WellCare also restructured its benefit package to discourage the least-profitable Medicaid recipients from enrolling and encouraging those who were more profitable to sign up.
Low-income mothers and children yielded a net of only about 10 percent, while the physically and mentally disabled paid for by Medicare yielded a net of 30 percent, the complaint says.
The complaint names about 20 employees of WellCare who knew about the fraudulent activities. Only one, Gregory West, has been charged. He pleaded guilty in December 2007 but sentencing has been postponed several times.
No charges have been brought against three former executives of the company named in the complaint as orchestrating the fraud: President, CEO and Chairman Todd Farha, CFO Paul Behrens and General Counsel Thaddeus Bereday.
They all resigned in January of 2008, three months after the FBI and other law-enforcement agents raided the Tampa campus of WellCare and carted off computers and files.

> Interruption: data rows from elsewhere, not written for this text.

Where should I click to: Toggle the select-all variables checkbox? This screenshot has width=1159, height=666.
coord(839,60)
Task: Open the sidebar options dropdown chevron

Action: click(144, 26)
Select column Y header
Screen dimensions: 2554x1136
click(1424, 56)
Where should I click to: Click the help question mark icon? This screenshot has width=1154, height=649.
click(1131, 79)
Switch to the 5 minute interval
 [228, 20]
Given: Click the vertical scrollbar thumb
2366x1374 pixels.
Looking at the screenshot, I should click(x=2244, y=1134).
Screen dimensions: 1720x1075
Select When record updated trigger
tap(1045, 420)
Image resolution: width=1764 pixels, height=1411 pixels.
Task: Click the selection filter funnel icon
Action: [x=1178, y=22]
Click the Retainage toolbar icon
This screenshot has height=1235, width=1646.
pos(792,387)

The the St. Petersburg Times reported about two more complaints that were unsealed:
Clark J. Bolton, a former supervisor of special investigations at WellCare, said the insurer encouraged overbilling and refused to audit claims for fraud in order to curry favor with doctors and hospitals and build market share. The result was millions in excessive and illegal expenses passed through to federal Medicare and state Medicaid programs, Bolton said.
Eugene Gonzalez, a referral coordinator for seven years, claimed WellCare met government customer service standards only because it had employees create backdated documents and make bogus calls to the company's phone lines. Failure to meet these standards would have resulted in the loss of billions of dollars worth of Medicare and Medicaid contracts.
As we have before, we see a striking contrast between the scope of the allegations and the response by the government agencies that are supposed to regulate insurers, insure that public money is spent wisely, and investigate and seek punishment for illegal activities. As the latter St. Petersburg Times article noted,
U.S. Rep. Kathy Castor criticized the proposed settlement as wholly inadequate in a letter this week to Attorney General Eric Holder. 'Where is the penalty and punishment for such egregious actions?' she wrote. 'It appears that companies such as these simply build such payments into the 'cost of doing business.' We cannot allow this to continue.'
This notion should be familiar to readers of Health Care Renewal. The Wellcare case fits right into the parade of legal settlements we have discussed. As we have said again and again, the usual sorts of legal settlements we have described do not seem to be an effective way to deter future unethical behavior by health care organizations. Even large fines can be regarded just as a cost of doing business. Furthermore, the fine's impact may be diffused over the whole company, and ultimately comes out of the pockets of stockholders, employees, and customers alike. It provides no negative incentives for those who authorized, directed, or implemented the behavior in question. My refrain has been: we will not deter unethical behavior by health care organizations until the people who authorize, direct or implement bad behavior fear some meaningfully negative consequences. Real health care reform needs to make health care leaders accountable, and especially accountable for the bad behavior that helped make them rich.
Also note that the case of Wellcare remains relatively anechoic. Despite the severity of allegations, and the national scope of the company, the case has only been mentioned in news stories, mainly in Florida where the company has its headquarters, and in a few health care trade publications. It, like many of the cases we discuss on Health Care Renewal, has not been mentioned in the medical/ health care research/ health care policy literature.
If we cannot even speak about the sort of very bad management that afflicted Wellcare as a cause of many of the ills of our health care system, how do we really expect to constructively reform that system?